Je suis le premier à ranger mes affaires, presque à la hâte, le sous-marin a besoin d’air, et j’aide mon amie de canapé à se lever « comment vous appelez-vous au fait ? » lui demandé-je presque timidement, « Françoise » répond-elle avec ce sourire revenu, « moi c’est David ». Notre cerveau à nouveau irrigué en oxygène, nous nous faufilons tous les deux dans l’étroit couloir aux murs jaunes de l’école supérieure, je chuchote à Françoise que j’espère ne jamais aller dans une école inférieure de ma vie, elle rit et me dit au revoir en remuant la main.
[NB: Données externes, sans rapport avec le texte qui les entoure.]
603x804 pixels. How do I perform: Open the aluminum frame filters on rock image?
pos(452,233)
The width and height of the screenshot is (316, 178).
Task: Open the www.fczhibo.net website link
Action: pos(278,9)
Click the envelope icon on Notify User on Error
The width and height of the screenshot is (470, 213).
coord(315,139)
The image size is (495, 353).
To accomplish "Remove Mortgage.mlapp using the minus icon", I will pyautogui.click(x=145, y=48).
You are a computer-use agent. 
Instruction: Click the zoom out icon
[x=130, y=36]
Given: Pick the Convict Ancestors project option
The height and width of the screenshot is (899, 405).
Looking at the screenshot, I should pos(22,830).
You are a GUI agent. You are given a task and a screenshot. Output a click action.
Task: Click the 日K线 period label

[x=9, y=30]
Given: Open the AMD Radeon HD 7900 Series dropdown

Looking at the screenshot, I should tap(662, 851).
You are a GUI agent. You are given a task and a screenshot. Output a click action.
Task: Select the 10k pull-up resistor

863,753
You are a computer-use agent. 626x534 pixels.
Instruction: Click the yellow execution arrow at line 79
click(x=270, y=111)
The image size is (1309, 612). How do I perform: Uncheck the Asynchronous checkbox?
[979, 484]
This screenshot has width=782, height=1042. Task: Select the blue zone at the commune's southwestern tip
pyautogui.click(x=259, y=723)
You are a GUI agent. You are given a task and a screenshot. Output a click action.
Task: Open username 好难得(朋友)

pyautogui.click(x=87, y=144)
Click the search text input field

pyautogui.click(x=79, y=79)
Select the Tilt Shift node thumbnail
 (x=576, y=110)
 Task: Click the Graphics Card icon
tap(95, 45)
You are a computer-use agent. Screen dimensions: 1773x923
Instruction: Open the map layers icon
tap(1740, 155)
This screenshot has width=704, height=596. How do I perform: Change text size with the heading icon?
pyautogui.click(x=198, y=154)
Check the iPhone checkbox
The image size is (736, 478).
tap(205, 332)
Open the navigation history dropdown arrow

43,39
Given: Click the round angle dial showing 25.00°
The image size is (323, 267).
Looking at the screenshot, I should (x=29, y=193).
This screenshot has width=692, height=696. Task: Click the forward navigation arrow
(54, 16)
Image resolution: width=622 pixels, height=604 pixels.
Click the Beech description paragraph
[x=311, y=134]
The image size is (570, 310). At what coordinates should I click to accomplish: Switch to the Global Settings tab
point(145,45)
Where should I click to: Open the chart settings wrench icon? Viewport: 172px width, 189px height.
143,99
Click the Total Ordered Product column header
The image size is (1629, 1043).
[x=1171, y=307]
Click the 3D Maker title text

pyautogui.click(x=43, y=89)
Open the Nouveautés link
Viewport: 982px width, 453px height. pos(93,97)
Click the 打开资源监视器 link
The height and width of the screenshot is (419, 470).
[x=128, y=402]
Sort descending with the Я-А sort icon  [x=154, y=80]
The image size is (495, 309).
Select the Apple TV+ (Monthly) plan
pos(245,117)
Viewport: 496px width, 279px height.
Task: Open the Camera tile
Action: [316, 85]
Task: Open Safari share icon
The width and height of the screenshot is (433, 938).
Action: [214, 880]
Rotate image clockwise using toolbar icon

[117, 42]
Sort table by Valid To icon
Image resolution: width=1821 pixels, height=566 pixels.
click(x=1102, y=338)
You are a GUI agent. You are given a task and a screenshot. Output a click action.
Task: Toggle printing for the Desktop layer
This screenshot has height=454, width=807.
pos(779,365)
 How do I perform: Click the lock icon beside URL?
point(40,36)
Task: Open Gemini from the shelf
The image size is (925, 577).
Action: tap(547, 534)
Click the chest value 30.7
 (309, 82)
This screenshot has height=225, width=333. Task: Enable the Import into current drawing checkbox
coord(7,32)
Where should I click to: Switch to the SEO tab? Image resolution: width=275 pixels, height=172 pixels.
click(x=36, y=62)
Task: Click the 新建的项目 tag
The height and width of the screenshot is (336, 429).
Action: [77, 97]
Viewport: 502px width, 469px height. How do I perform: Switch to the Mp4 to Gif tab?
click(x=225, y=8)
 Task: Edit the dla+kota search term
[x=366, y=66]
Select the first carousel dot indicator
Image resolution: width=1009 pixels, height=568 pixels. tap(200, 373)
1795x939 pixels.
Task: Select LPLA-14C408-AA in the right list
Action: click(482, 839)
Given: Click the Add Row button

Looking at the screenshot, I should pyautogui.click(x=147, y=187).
Je sors immédiatement mon téléphone de reporter en sous-marin d’ombre blanche incognito-chutt pour appeler un des rédac’ en non-chef de Mouais : « Allô Philémon, tu ne devineras jamais c’était quoi cette formation ! Ils veulent m’enseigner les soft skills ! », « hein ? Mais nooon ! ». Et je me dis que dans les films d’horreur, il y a toujours un autochtone tout vieux qui te dit « n’y allez pas, n’y allez pas » tandis qu’un autre te conseille « fuyez, pauvres fous » ; je n’ai pas eu cette chance, mais ma conseillère sera heureuse de voir cochée ce mois-ci la case « avez-vous été en formation ? ».
Le soleil décline dans les rues de Nice, j’enfourche mon vélo rapidement décadenassé et je fuis, je fuis aussi vite que le vent d’automne, telle l’ombre blanche.